Alongside the long-term trend of increasing expenditure on pensioners, spending on incapacity and disability-related benefits has increased in the last five years.

This does not mean there has been an increase in generosity within the benefit system, but wider falls in inflation have translated into a slight increase in the value of means-tested benefits for the first time in several years.

Over the last decade, allowing for inflation, expenditure on benefits has increased from £178 billion to £228 billion in 2014/15. Within this pensions continue to dominate at £108 billion, or 47 per cent of total expenditure, compared with 42 per cent in 2004/05. Expenditure in some other areas has been increasing, though not on the same scale.

Incapacity-related benefits accounted for £41 billion in spending, an increase of £7 billion over the last five years and £10 billion on a decade earlier. The increase takes the overall proportion of spending on these benefits to 18 per cent of total expenditure in 2014/15. Housing Benefit expenditure has also crept up over the long term and now stands at £27 billion, an increase of £7 billion on a decade earlier though spending levels have remained stable for the last four years.
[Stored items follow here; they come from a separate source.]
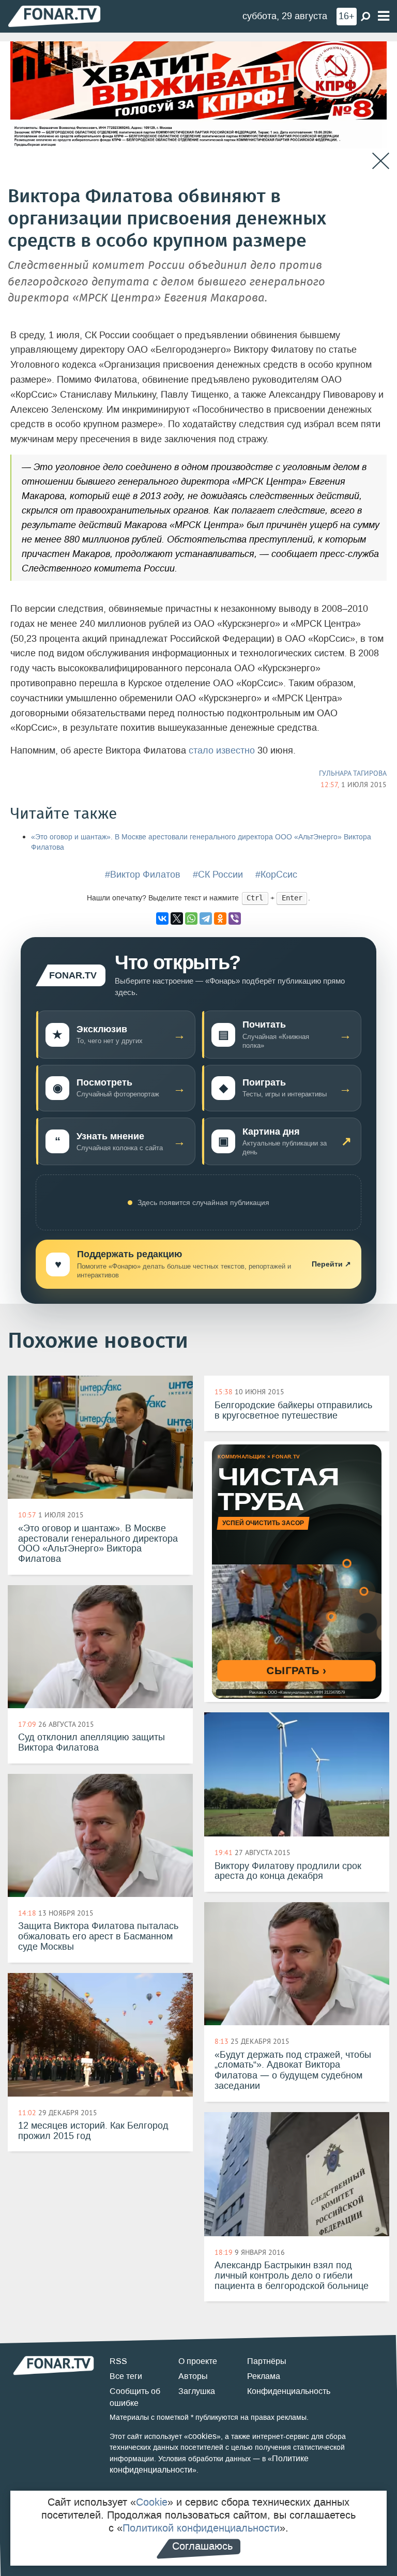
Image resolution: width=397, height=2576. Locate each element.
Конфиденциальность (288, 2391)
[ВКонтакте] (162, 918)
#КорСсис (276, 874)
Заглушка (196, 2391)
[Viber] (234, 918)
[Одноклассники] (220, 918)
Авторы (193, 2376)
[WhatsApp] (191, 918)
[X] (177, 918)
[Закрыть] (380, 161)
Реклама (263, 2376)
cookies (202, 2436)
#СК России (218, 874)
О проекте (197, 2361)
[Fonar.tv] (54, 16)
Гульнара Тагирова (353, 773)
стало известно (222, 750)
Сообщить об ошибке (135, 2397)
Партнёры (266, 2361)
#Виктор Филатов (142, 874)
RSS (118, 2361)
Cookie (151, 2502)
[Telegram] (206, 918)
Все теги (126, 2376)
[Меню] (383, 16)
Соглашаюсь (202, 2546)
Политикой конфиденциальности (201, 2528)
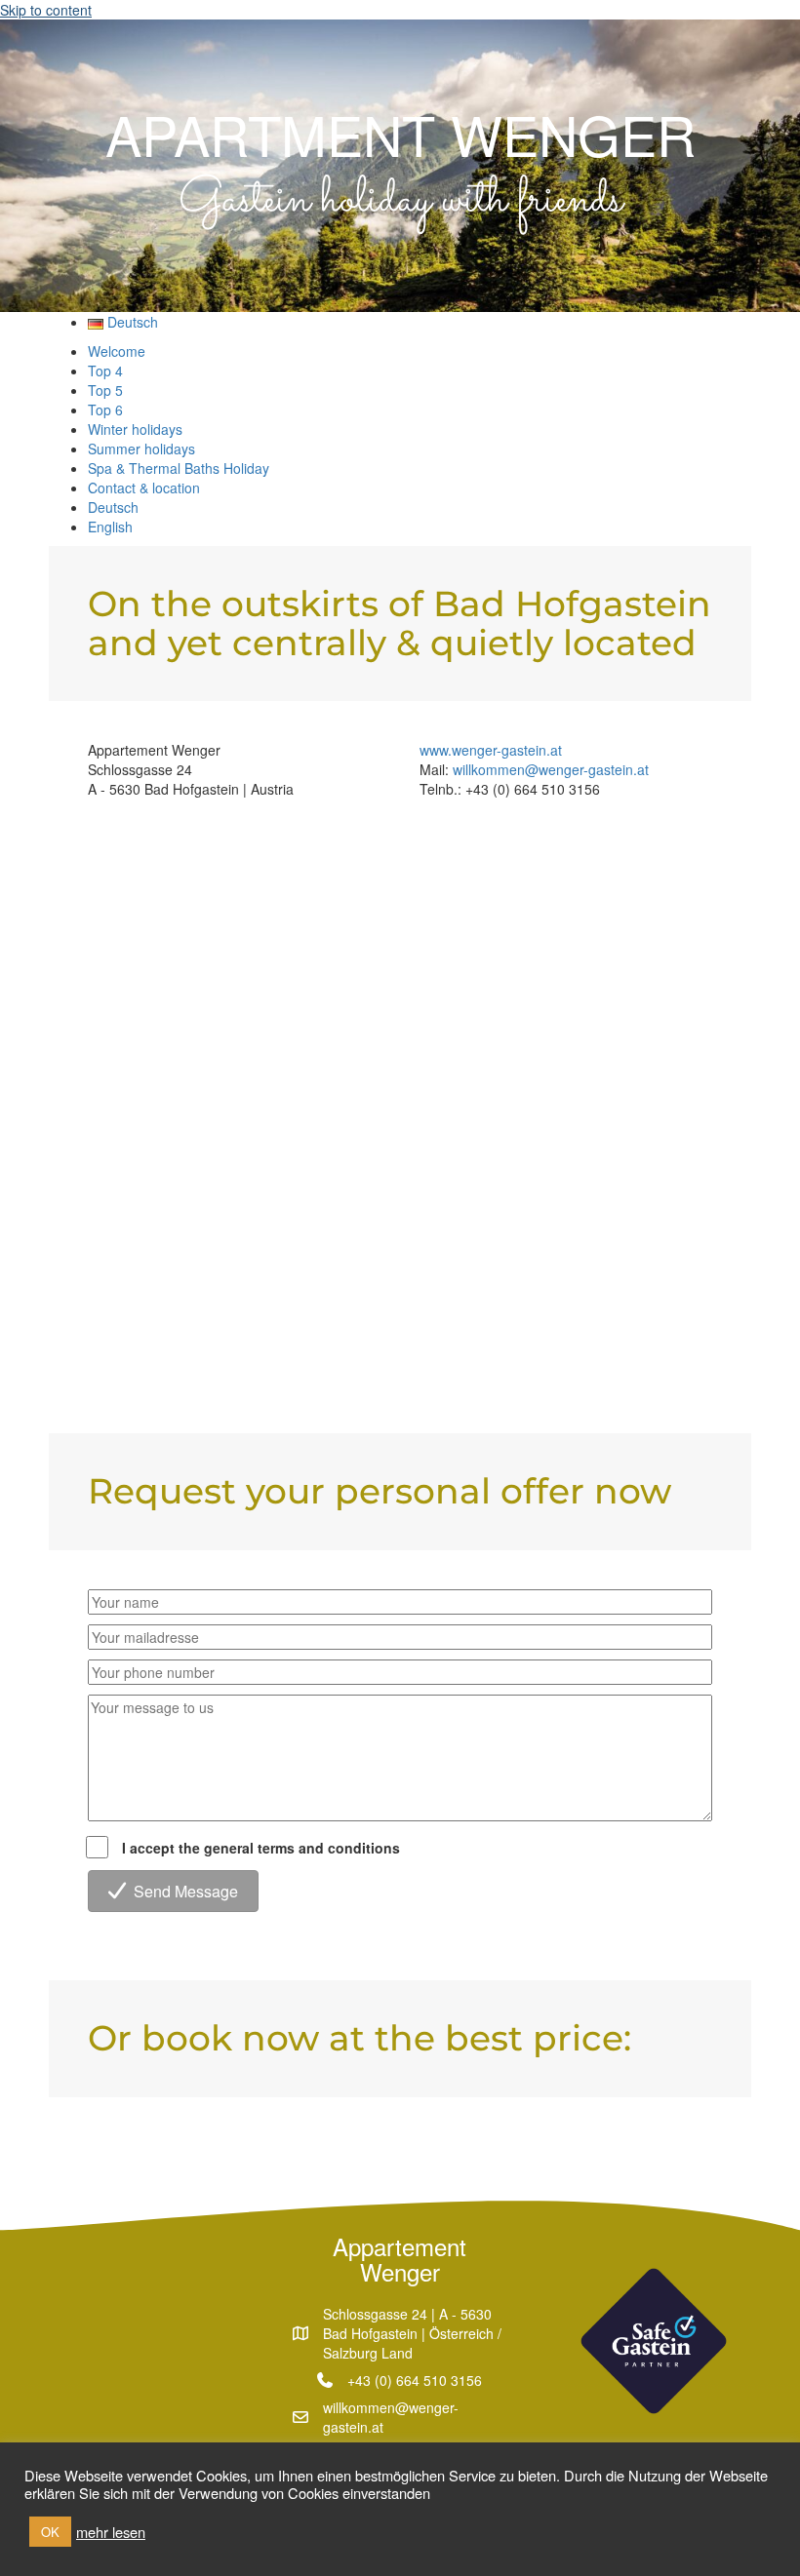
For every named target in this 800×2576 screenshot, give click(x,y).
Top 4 (105, 370)
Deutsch (113, 507)
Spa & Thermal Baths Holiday (178, 468)
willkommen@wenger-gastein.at (551, 769)
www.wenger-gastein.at (491, 750)
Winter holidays (135, 429)
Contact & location (144, 487)
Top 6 (105, 409)
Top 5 (105, 390)
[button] (173, 1891)
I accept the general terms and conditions (261, 1847)
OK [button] (50, 2531)
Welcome (116, 351)
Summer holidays (141, 448)
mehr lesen (110, 2532)
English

In contrast, spending on family benefits, income support and tax credits has fallen to £44 billion compared with £50 billion five years ago, reflecting changes in eligibility and cuts to benefits such as tax credits. Unemployment-related benefits, meanwhile, accounted for £3 billion of expenditure in 2014/15. This is half of the amount spent in 2009/10 and means that spending on unemployment benefits is near the same level as it was a decade ago.
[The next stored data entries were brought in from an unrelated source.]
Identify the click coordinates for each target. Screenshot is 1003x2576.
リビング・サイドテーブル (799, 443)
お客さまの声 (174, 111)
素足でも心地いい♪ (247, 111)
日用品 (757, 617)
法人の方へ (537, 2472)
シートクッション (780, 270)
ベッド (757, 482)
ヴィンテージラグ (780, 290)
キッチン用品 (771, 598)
Wider increases in expenditure are not reflected at the individual level as the value of means-tested benefits has been falling in real terms. In 2015, means-tested benefits would allow a pensioner couple £231 per week, compared with £237 five years earlier. Similarly, the amount allowed for having two children within the Income Support system stood at £151, slightly less in real terms than the £155 that was paid five years before. The figures are the weekly value of Income Support expressed in 2015 prices for comparison over time. In the case of children, this would be the amount paid to parents who have two children of this age.

Benefits for working-age adults have also fallen in recent years but the longer term trend is very different for this group. Despite recent falls, the value of benefits for pensioners and children has increased over the longer-term, whereas the real terms value of benefits for a working-age couple has remained relatively stable. In 2015 a working-age couple would be entitled to £115; adjusting for inflation this means that benefits for this group are at a similar level to those seen in the late 1980s.

Indicator: 21A

Indicator: 21B

about the indicator

The first graph compares the level of spending in each of the main social security categories between 2001/02 and 2014/15 using GDP deflators to discount the effects of inflation. ‘Pensions’ includes the state retirement pension, Pension Credit and other benefits paid to pensioners on the grounds of their age.

The second graph shows the real (inflation-adjusted) value of a key means-tested benefit – Income Support – over time separately for: a working-age couple; two dependent children aged two and twelve; and a pensioner couple.

Reliability rating: high. The data all comes from official administrative sources.